Provided material:
* * * * *
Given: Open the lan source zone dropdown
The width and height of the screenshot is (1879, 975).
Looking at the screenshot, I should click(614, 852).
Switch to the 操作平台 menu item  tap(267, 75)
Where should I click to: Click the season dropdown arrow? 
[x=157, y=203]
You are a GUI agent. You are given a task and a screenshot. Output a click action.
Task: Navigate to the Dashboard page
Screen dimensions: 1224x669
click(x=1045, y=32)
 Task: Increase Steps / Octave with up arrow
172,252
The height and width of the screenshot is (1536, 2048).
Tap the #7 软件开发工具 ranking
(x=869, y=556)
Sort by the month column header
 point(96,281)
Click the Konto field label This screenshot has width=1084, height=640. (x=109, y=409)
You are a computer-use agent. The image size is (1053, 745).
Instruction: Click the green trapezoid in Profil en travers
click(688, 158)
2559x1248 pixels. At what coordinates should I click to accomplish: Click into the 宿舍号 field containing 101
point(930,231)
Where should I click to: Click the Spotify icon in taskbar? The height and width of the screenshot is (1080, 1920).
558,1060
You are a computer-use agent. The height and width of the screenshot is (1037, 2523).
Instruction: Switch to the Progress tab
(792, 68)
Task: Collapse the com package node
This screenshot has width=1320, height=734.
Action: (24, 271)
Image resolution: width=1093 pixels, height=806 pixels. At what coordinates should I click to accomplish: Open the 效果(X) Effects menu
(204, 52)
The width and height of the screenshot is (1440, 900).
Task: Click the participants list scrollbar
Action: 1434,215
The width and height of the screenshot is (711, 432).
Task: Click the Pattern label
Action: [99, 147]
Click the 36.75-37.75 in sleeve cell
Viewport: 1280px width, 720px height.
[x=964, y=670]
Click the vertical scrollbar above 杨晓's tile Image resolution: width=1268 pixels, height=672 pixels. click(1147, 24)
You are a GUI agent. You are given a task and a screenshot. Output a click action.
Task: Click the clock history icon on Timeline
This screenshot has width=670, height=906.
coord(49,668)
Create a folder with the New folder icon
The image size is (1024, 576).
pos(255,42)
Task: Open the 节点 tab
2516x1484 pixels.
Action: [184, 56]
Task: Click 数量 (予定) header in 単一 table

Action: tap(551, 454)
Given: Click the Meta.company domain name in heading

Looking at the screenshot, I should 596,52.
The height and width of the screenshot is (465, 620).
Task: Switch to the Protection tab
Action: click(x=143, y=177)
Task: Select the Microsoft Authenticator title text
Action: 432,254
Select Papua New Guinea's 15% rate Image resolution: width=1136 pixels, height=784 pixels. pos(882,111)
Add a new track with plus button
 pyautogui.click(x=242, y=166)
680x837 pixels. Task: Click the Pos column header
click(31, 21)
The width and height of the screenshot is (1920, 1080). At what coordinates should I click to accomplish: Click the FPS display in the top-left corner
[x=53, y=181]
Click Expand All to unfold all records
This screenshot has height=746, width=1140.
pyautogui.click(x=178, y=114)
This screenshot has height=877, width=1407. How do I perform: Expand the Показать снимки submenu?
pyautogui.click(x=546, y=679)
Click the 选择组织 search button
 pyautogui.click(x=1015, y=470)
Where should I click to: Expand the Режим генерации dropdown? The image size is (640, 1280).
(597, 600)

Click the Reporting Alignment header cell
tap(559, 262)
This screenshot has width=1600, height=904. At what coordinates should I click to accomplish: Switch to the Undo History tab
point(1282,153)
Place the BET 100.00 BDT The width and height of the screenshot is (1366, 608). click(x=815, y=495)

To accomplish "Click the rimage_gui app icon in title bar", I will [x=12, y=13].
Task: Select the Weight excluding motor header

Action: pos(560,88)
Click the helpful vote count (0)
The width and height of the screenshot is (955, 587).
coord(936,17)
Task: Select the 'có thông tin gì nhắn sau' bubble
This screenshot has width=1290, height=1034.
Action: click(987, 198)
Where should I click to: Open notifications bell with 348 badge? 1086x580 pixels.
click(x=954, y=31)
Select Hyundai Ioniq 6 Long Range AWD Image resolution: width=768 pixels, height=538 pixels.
* * * * *
Do this: Copy these lines verbatim, covering all of the data.

The response:
Given: Open the lan source zone dropdown
The width and height of the screenshot is (1879, 975).
Looking at the screenshot, I should click(614, 852).
Switch to the 操作平台 menu item  tap(267, 75)
Where should I click to: Click the season dropdown arrow? 
[x=157, y=203]
You are a GUI agent. You are given a task and a screenshot. Output a click action.
Task: Navigate to the Dashboard page
Screen dimensions: 1224x669
click(x=1045, y=32)
 Task: Increase Steps / Octave with up arrow
172,252
The height and width of the screenshot is (1536, 2048).
Tap the #7 软件开发工具 ranking
(x=869, y=556)
Sort by the month column header
 point(96,281)
Click the Konto field label This screenshot has width=1084, height=640. (x=109, y=409)
You are a computer-use agent. The image size is (1053, 745).
Instruction: Click the green trapezoid in Profil en travers
click(688, 158)
2559x1248 pixels. At what coordinates should I click to accomplish: Click into the 宿舍号 field containing 101
point(930,231)
Where should I click to: Click the Spotify icon in taskbar? The height and width of the screenshot is (1080, 1920).
558,1060
You are a computer-use agent. The height and width of the screenshot is (1037, 2523).
Instruction: Switch to the Progress tab
(792, 68)
Task: Collapse the com package node
This screenshot has width=1320, height=734.
Action: (24, 271)
Image resolution: width=1093 pixels, height=806 pixels. At what coordinates should I click to accomplish: Open the 效果(X) Effects menu
(204, 52)
The width and height of the screenshot is (1440, 900).
Task: Click the participants list scrollbar
Action: 1434,215
The width and height of the screenshot is (711, 432).
Task: Click the Pattern label
Action: [99, 147]
Click the 36.75-37.75 in sleeve cell
Viewport: 1280px width, 720px height.
[x=964, y=670]
Click the vertical scrollbar above 杨晓's tile Image resolution: width=1268 pixels, height=672 pixels. click(1147, 24)
You are a GUI agent. You are given a task and a screenshot. Output a click action.
Task: Click the clock history icon on Timeline
This screenshot has width=670, height=906.
coord(49,668)
Create a folder with the New folder icon
The image size is (1024, 576).
pos(255,42)
Task: Open the 节点 tab
2516x1484 pixels.
Action: [184, 56]
Task: Click 数量 (予定) header in 単一 table

Action: tap(551, 454)
Given: Click the Meta.company domain name in heading

Looking at the screenshot, I should 596,52.
The height and width of the screenshot is (465, 620).
Task: Switch to the Protection tab
Action: click(x=143, y=177)
Task: Select the Microsoft Authenticator title text
Action: 432,254
Select Papua New Guinea's 15% rate Image resolution: width=1136 pixels, height=784 pixels. pos(882,111)
Add a new track with plus button
 pyautogui.click(x=242, y=166)
680x837 pixels. Task: Click the Pos column header
click(31, 21)
The width and height of the screenshot is (1920, 1080). At what coordinates should I click to accomplish: Click the FPS display in the top-left corner
[x=53, y=181]
Click Expand All to unfold all records
This screenshot has height=746, width=1140.
pyautogui.click(x=178, y=114)
This screenshot has height=877, width=1407. How do I perform: Expand the Показать снимки submenu?
pyautogui.click(x=546, y=679)
Click the 选择组织 search button
 pyautogui.click(x=1015, y=470)
Where should I click to: Expand the Режим генерации dropdown? The image size is (640, 1280).
(597, 600)

Click the Reporting Alignment header cell
tap(559, 262)
This screenshot has width=1600, height=904. At what coordinates should I click to accomplish: Switch to the Undo History tab
point(1282,153)
Place the BET 100.00 BDT The width and height of the screenshot is (1366, 608). click(x=815, y=495)

To accomplish "Click the rimage_gui app icon in title bar", I will [x=12, y=13].
Task: Select the Weight excluding motor header

Action: pos(560,88)
Click the helpful vote count (0)
The width and height of the screenshot is (955, 587).
coord(936,17)
Task: Select the 'có thông tin gì nhắn sau' bubble
This screenshot has width=1290, height=1034.
Action: click(987, 198)
Where should I click to: Open notifications bell with 348 badge? 1086x580 pixels.
click(x=954, y=31)
Select Hyundai Ioniq 6 Long Range AWD Image resolution: width=768 pixels, height=538 pixels.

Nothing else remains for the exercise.